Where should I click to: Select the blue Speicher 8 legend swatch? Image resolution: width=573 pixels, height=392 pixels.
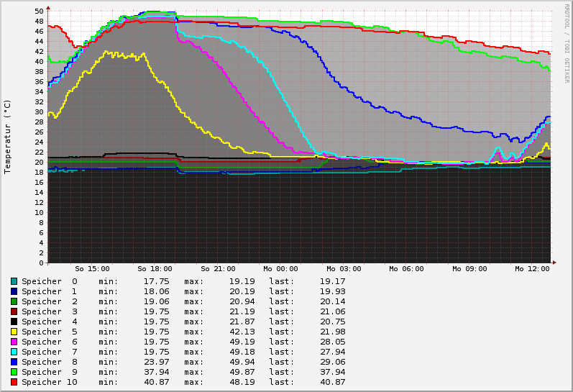pos(14,362)
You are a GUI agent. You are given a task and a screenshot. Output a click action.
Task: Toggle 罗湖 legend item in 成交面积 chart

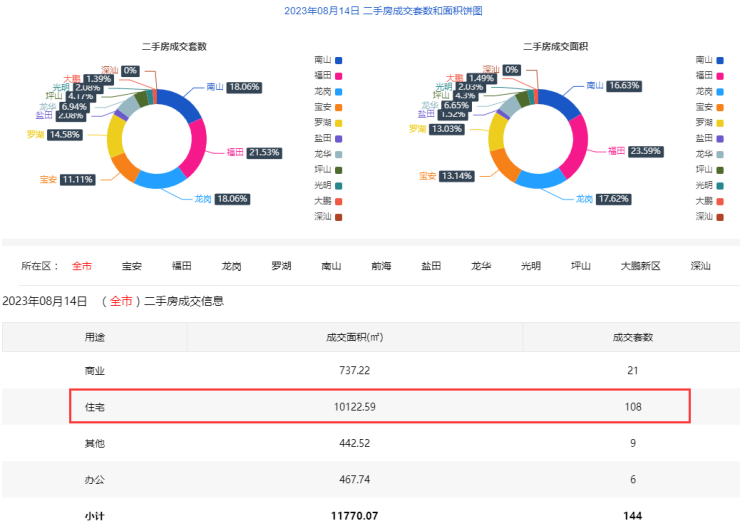[x=708, y=122]
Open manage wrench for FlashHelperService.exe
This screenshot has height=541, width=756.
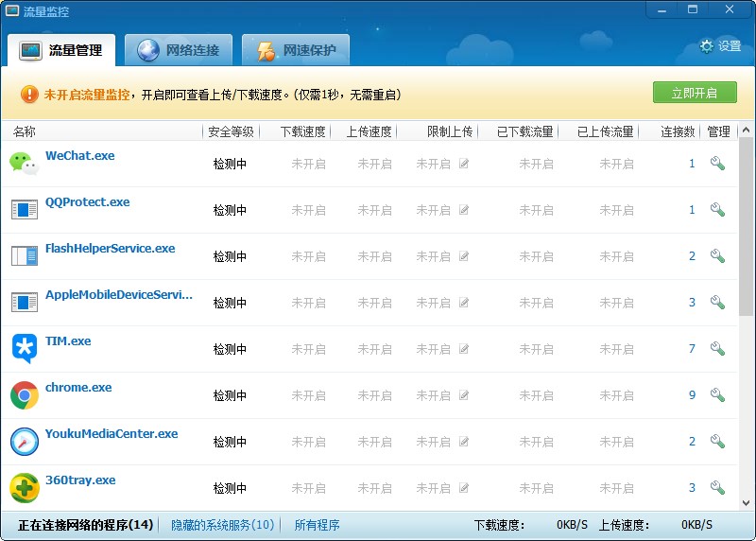(717, 256)
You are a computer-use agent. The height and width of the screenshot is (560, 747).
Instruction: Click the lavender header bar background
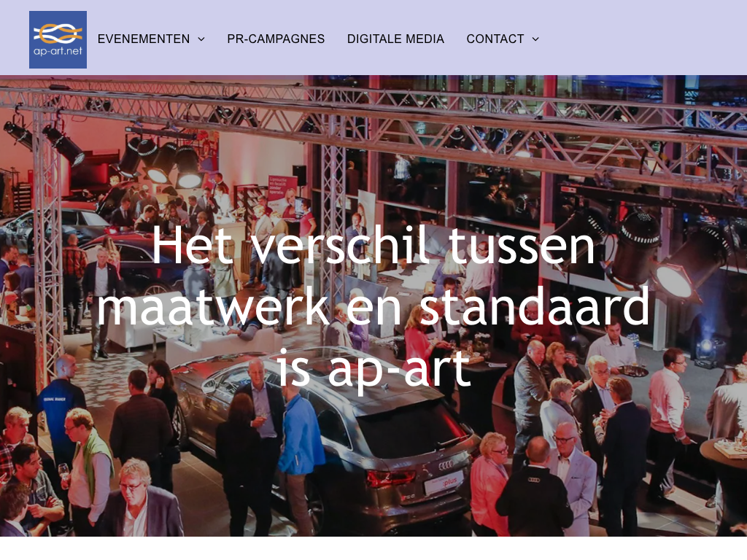pyautogui.click(x=643, y=37)
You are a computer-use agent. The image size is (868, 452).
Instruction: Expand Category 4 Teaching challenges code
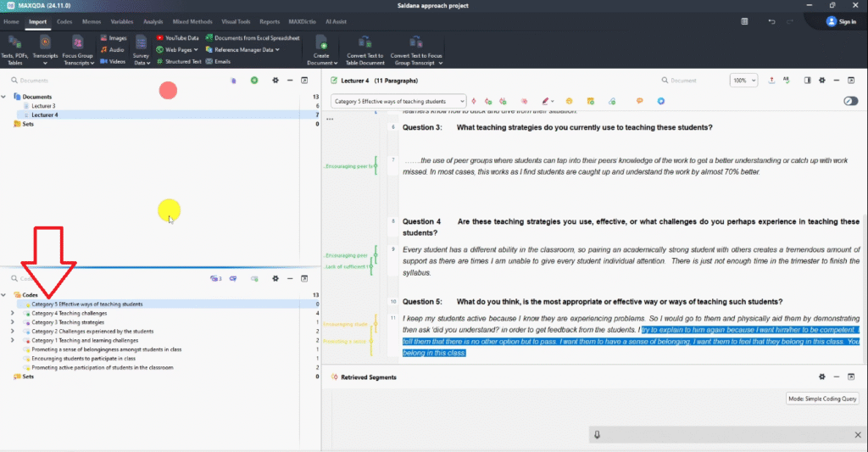point(12,313)
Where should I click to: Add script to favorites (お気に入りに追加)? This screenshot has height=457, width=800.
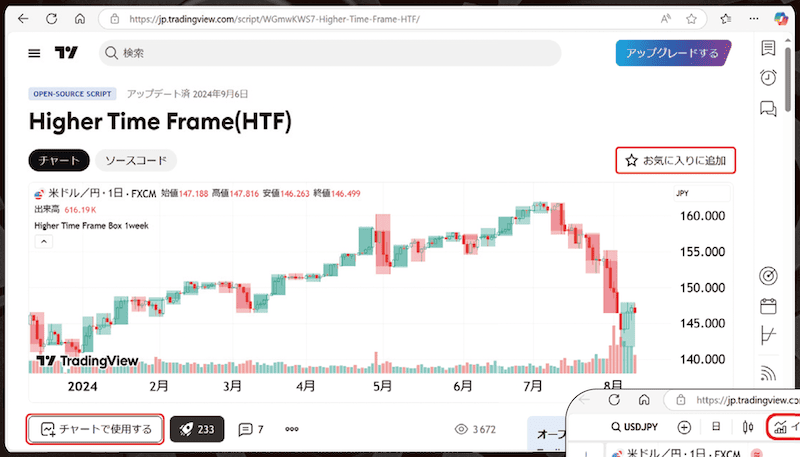coord(677,159)
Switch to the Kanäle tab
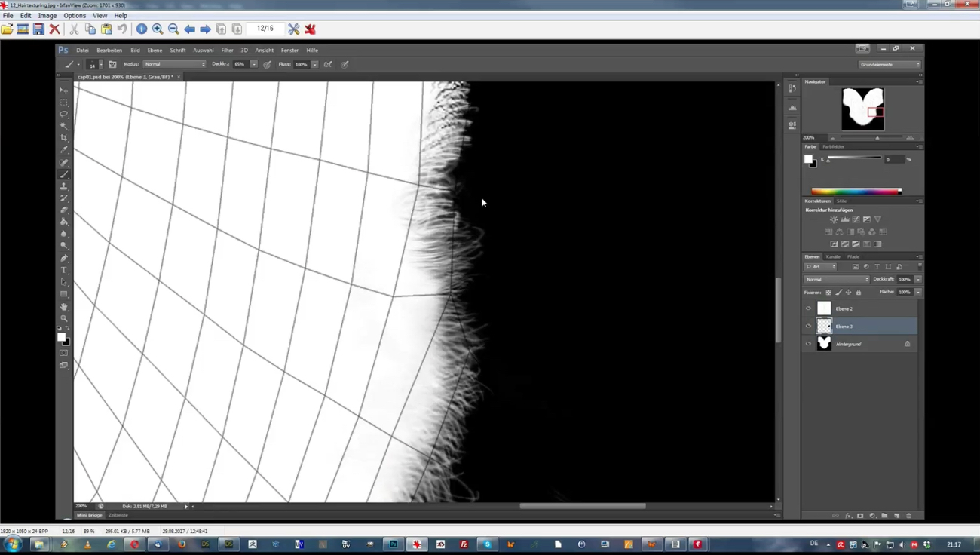The image size is (980, 555). click(833, 257)
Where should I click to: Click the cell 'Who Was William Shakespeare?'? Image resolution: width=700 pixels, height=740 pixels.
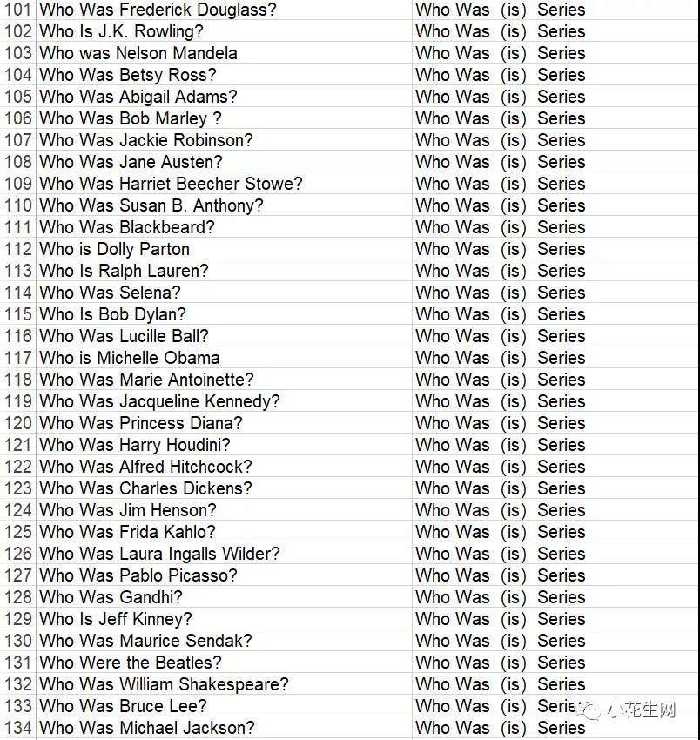coord(224,683)
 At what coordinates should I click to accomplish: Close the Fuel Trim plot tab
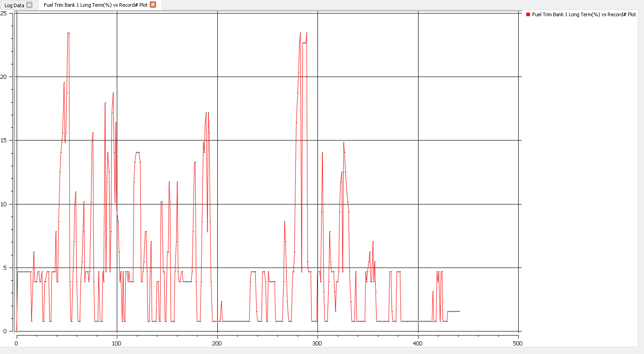(x=153, y=5)
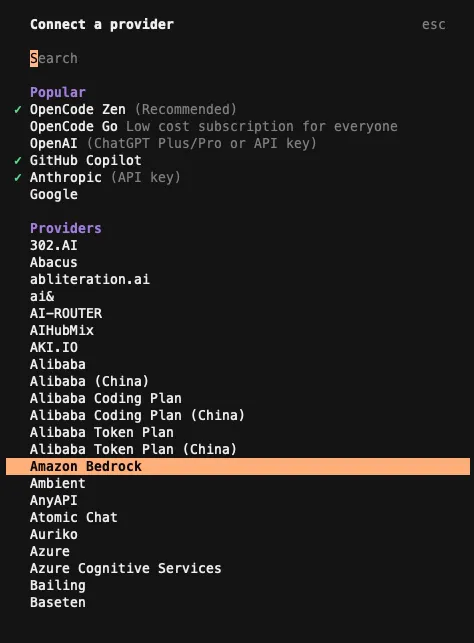Select Alibaba Token Plan entry
Screen dimensions: 474x643
[102, 432]
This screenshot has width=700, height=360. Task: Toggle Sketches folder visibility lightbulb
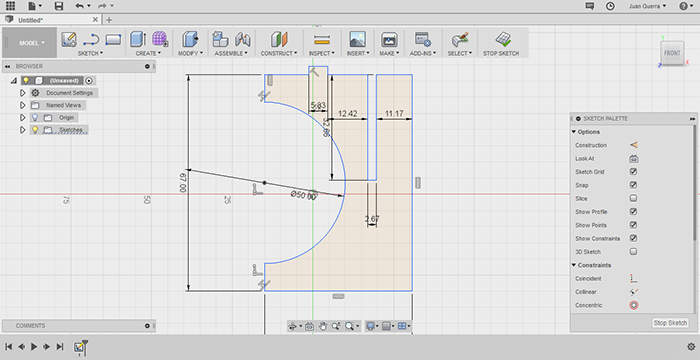click(35, 130)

==============================

◆ Task description: Where a line in the records above contains the string "agent", copy that line.

◆ Response:
You are a GUI agent. You are given a task and a screenshot. Output a click action.
You are a computer-use agent. The height and width of the screenshot is (560, 747).
You are a computer-use agent. The image size is (868, 452).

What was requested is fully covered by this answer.